### EXERCISE OBJECTIVE
The records below are to be transcribed exactly, with the pictures removed.
======== GIVEN RECORDS
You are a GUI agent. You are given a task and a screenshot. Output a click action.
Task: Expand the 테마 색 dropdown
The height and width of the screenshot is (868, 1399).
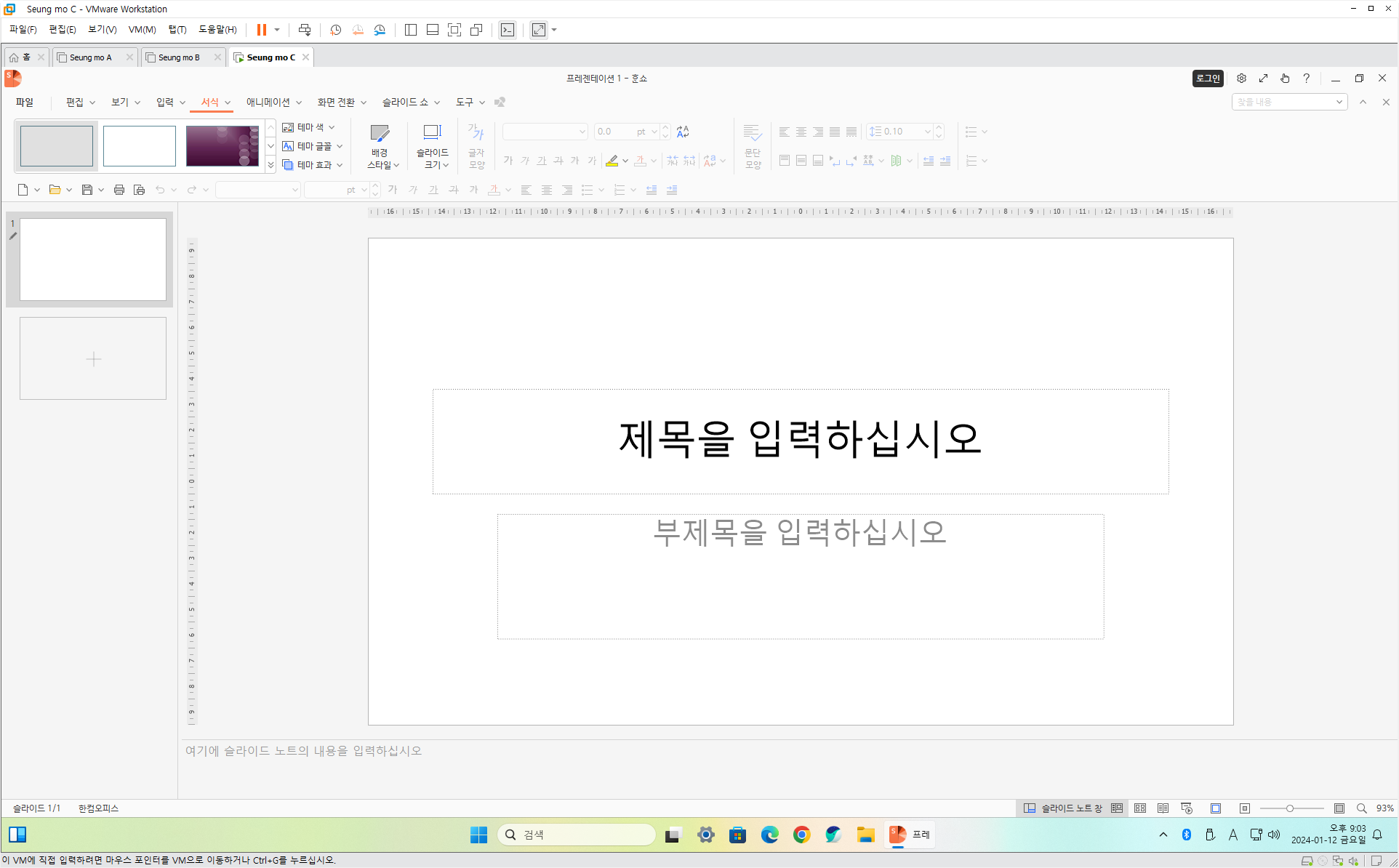pos(332,127)
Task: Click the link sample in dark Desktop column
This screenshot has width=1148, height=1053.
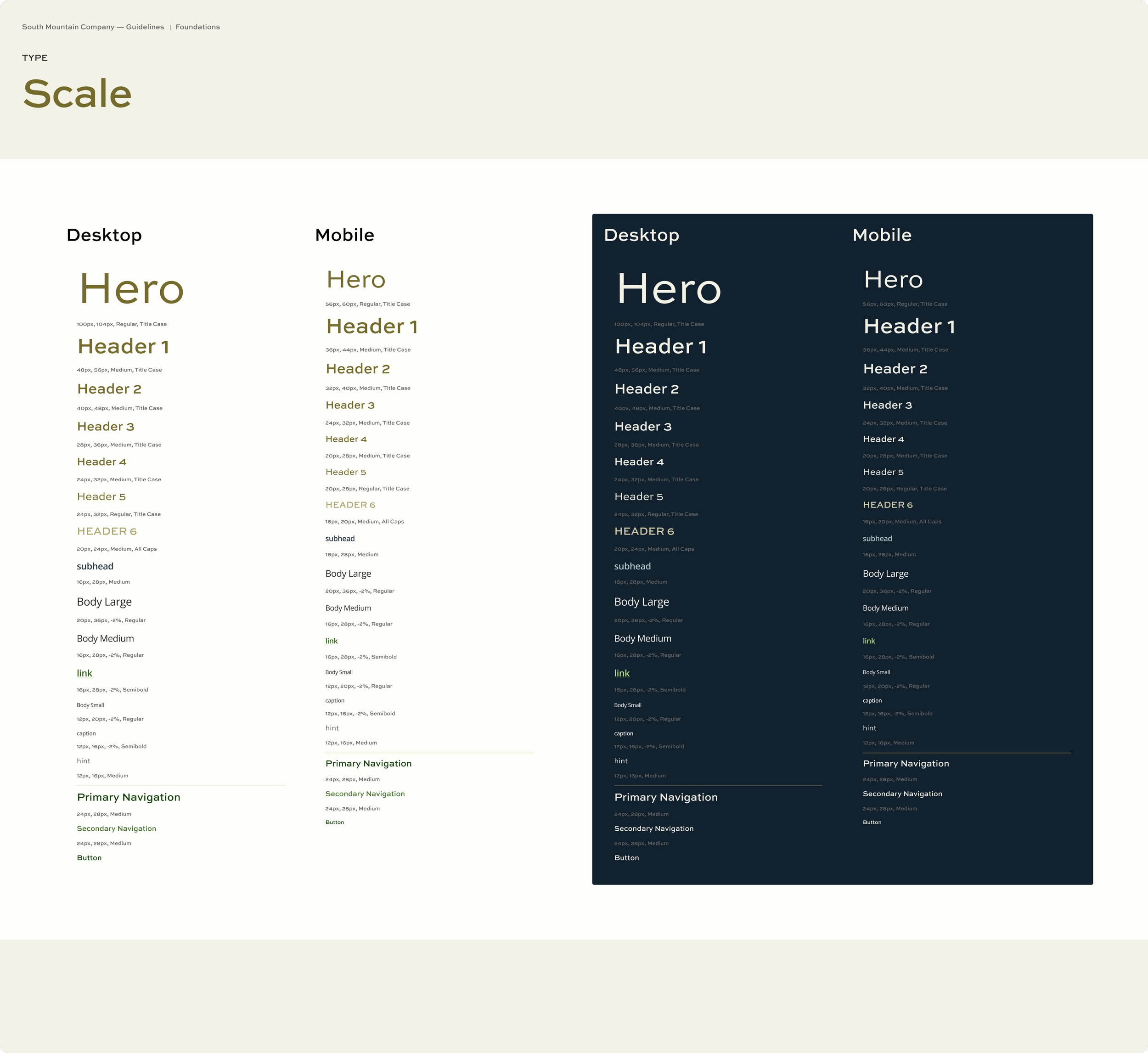Action: (x=622, y=673)
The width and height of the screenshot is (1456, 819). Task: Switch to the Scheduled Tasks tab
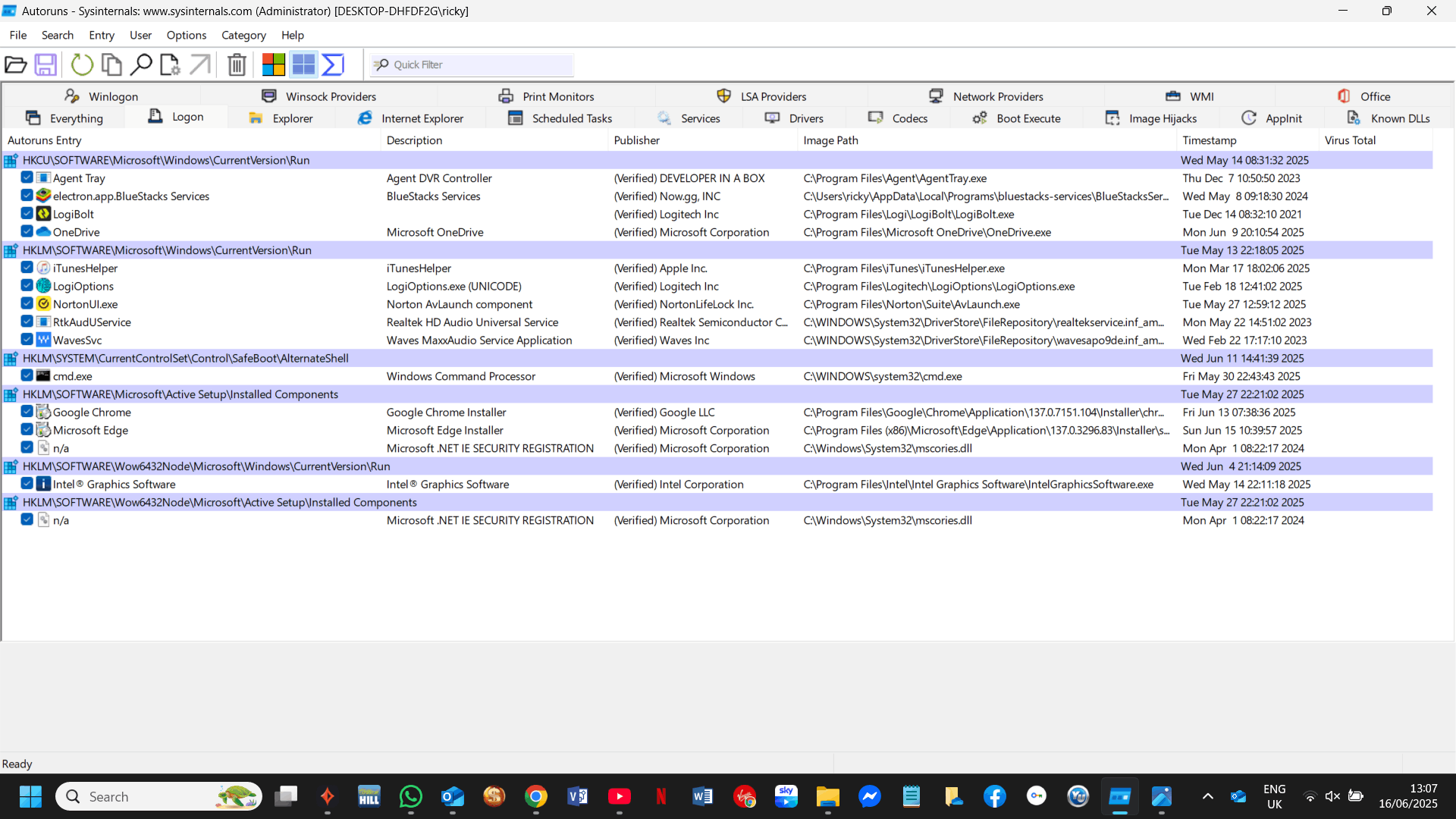571,118
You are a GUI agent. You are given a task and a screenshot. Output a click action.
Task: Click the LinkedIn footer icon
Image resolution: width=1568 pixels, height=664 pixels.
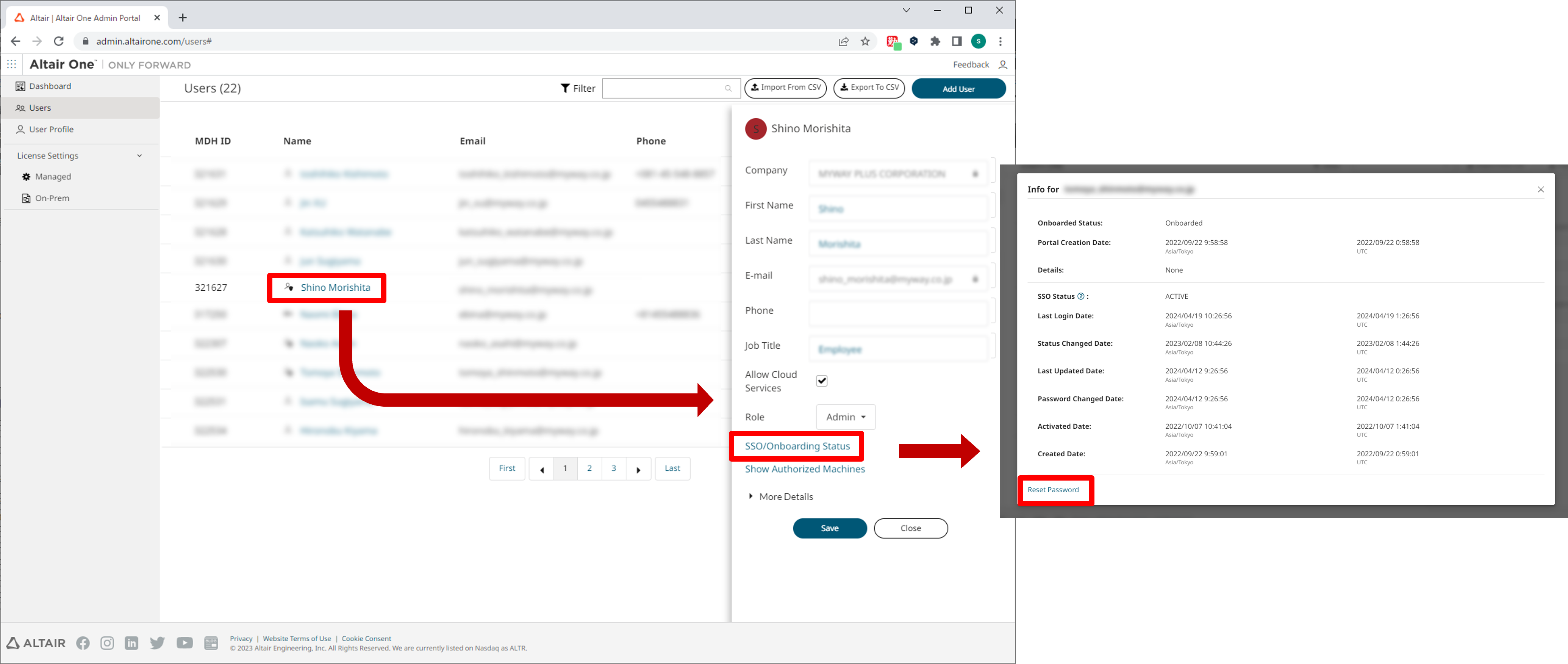131,643
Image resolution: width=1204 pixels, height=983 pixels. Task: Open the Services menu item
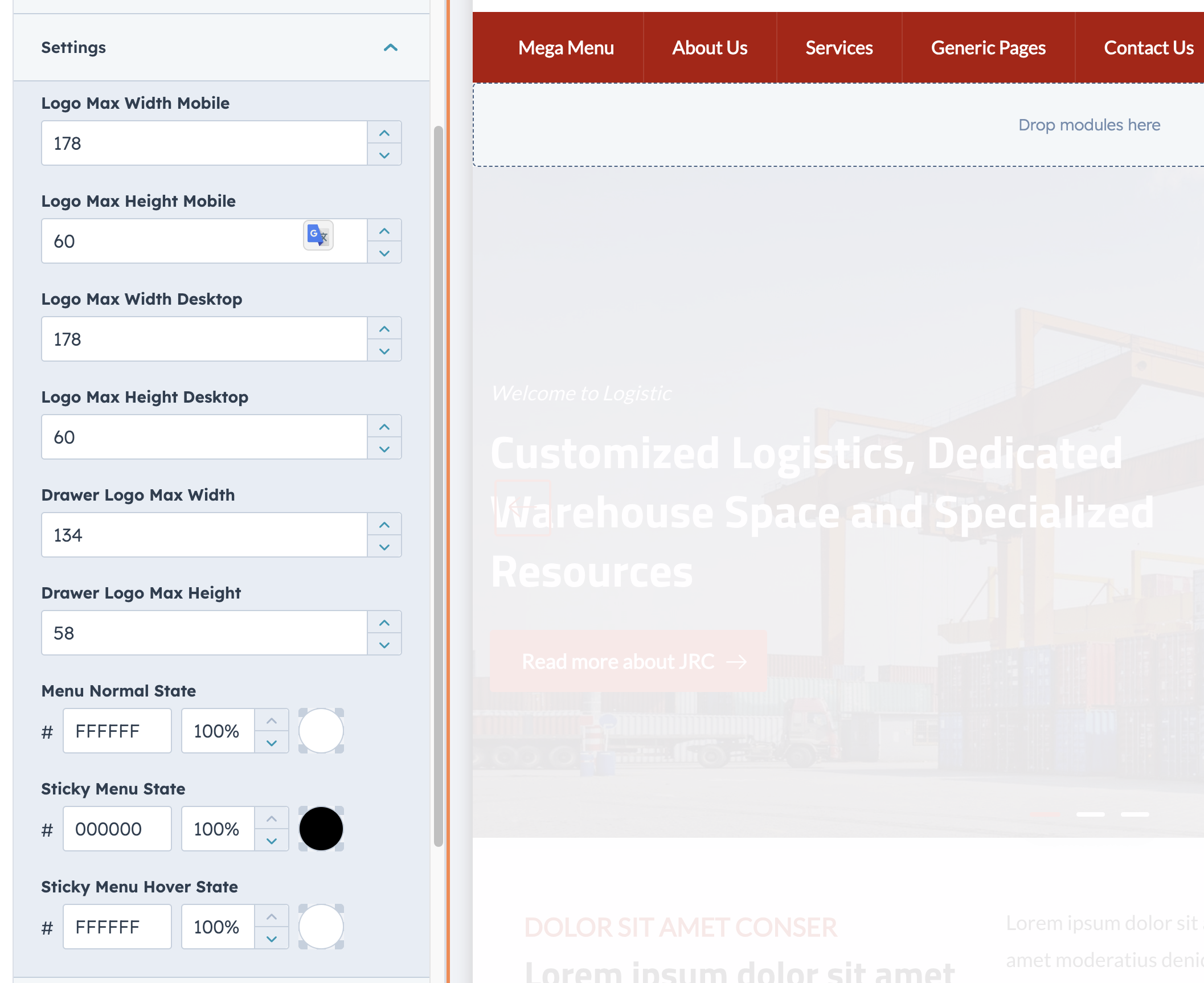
================
### TASK SOLUTION
You are a GUI agent. You are given a task and a screenshot. Output a click action.
Task: Expand the 테마 색 dropdown
The height and width of the screenshot is (868, 1399).
pos(332,127)
Task: Click the link sample in dark Desktop column
This screenshot has width=1148, height=1053.
Action: (x=622, y=673)
The width and height of the screenshot is (1456, 819). Task: Switch to the Scheduled Tasks tab
571,118
You are a GUI agent. You are given a task and a screenshot. Output a click action.
Task: Click the LinkedIn footer icon
Image resolution: width=1568 pixels, height=664 pixels.
131,643
Image resolution: width=1204 pixels, height=983 pixels. Task: Open the Services menu item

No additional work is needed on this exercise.